We ended up skiing the first two days at Park City and the last two at Deer Valley. The usual knock on Deer Valley is that it’s too sweet, with such amenities as good on-mountain restaurants, comfortable lifts, and careful grooming. This is not untrue — the food, lifts, and grooming are quite nice — but it’s also not the full story. We loved the skiing there. The system is elegantly laid out and linked together. There were almost no lift lines. Yes, there are a lot of cruisers, but they’re really good cruisers, some quite steep, and there are also some exciting bumps and gladed areas.
At this stage of my ski career, I enjoy the rush of shooting down groomed cruisers, but I soon find myself craving more varied and challenging terrain (typically rated as black or double black diamond). Finding the right degree of challenge is part of the secret of happy skiing. When you’re right at the inside edge of what you can handle, you experience a special type of happiness. During th event, you don’t know your’re happy, because you’re completely focused and absorbed in solving the intricate speed chess problem of the next few dozen yards. The challenges are constantly changing.
This is an aspect of flow, which I read about last year in Flow by Mihaly Csikszentmihalyi, another book which has some worthwhile ideas but too much padding. Anyhow, I try not to spend too much time just doing those things that come easily. This trip I was focusing on steep moguls,and found myself getting more adept at them.
Here’s my tip, which I got from a teacher in Telluride: getting pressure to the inside edge of the down hill ski about twelve inches from the tip. Particularly when coming into the backside of a mogul, force this spot down into the snow. This causes you to press your weight forward, with your shins driving hard into the tongue of your ski boot. This technique helped me stay out of the back seat, which is where problems usually develop, and to feel well in control.

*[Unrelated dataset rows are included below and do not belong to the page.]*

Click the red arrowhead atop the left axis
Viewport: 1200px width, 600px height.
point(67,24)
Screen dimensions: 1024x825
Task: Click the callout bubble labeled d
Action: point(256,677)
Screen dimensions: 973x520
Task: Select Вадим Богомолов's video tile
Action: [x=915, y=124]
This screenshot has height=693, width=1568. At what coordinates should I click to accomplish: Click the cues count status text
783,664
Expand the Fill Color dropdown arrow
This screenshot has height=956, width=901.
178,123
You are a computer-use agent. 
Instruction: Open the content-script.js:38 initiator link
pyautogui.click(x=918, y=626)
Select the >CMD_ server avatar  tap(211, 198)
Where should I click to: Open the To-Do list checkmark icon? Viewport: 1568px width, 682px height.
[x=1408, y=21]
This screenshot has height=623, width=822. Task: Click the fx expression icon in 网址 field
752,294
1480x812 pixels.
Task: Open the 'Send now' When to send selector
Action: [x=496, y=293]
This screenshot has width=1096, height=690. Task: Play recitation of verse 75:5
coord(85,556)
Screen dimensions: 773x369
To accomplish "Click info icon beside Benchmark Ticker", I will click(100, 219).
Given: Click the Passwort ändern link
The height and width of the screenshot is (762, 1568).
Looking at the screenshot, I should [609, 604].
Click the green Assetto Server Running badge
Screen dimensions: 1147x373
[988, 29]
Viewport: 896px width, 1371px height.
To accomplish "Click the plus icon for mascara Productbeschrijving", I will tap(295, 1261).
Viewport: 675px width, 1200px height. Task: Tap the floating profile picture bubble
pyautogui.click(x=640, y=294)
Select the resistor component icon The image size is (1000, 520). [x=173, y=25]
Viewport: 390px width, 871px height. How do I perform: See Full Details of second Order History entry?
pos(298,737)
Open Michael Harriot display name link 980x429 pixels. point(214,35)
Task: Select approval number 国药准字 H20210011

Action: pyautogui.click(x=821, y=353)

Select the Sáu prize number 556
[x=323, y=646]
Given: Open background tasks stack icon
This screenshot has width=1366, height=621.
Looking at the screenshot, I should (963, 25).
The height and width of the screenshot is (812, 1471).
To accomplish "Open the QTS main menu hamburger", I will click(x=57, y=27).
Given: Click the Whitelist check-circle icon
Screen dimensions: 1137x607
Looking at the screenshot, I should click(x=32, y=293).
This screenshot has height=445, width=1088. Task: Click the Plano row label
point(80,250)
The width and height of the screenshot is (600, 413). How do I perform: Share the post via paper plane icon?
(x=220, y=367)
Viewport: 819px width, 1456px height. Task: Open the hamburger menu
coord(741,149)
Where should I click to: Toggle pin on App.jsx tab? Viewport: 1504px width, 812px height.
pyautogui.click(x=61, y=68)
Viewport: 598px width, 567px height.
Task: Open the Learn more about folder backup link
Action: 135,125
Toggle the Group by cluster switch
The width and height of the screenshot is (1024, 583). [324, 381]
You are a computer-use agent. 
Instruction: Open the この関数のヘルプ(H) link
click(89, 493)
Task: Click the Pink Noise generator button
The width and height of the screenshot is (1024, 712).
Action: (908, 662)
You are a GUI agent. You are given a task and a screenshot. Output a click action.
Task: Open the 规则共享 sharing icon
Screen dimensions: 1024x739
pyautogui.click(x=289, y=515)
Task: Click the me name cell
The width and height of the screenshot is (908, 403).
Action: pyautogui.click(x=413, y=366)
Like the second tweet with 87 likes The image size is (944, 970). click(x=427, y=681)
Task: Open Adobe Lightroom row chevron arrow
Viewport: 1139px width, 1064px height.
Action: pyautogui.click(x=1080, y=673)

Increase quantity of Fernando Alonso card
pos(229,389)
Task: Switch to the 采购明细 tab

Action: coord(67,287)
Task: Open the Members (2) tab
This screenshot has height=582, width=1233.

Anyhow, I felt stronger and more confident on the slopes than last year, or ever. It could be my personal trainer’s innovations, yoga, more swimming, foam rolling, or eating a healthier diet. Or perhaps a combination of some or all of these. At any rate, we skied hard every day, with many exciting challenges, and my legs never gave out.
My vision problem didn’t hamper me too much. Especially in more crowded areas, I tried to be conscious of looking around carefully for other skiers, but we usually stayed away from those places. It’s possible that my hearing and sense of touch were carrying more load. It’s also possible that adrenaline increased the speed of visual processing, and cropped some of the bad signals from the left eye. At any rate, I was able to forge ahead.
Sally really lifted her ski game this year. She was going much faster and looked relaxed and happy. I persuaded her to change out her trusty white cap for a white helmet, which she agreed was comfortable and warm as well as safe. It was a pleasure to watch her.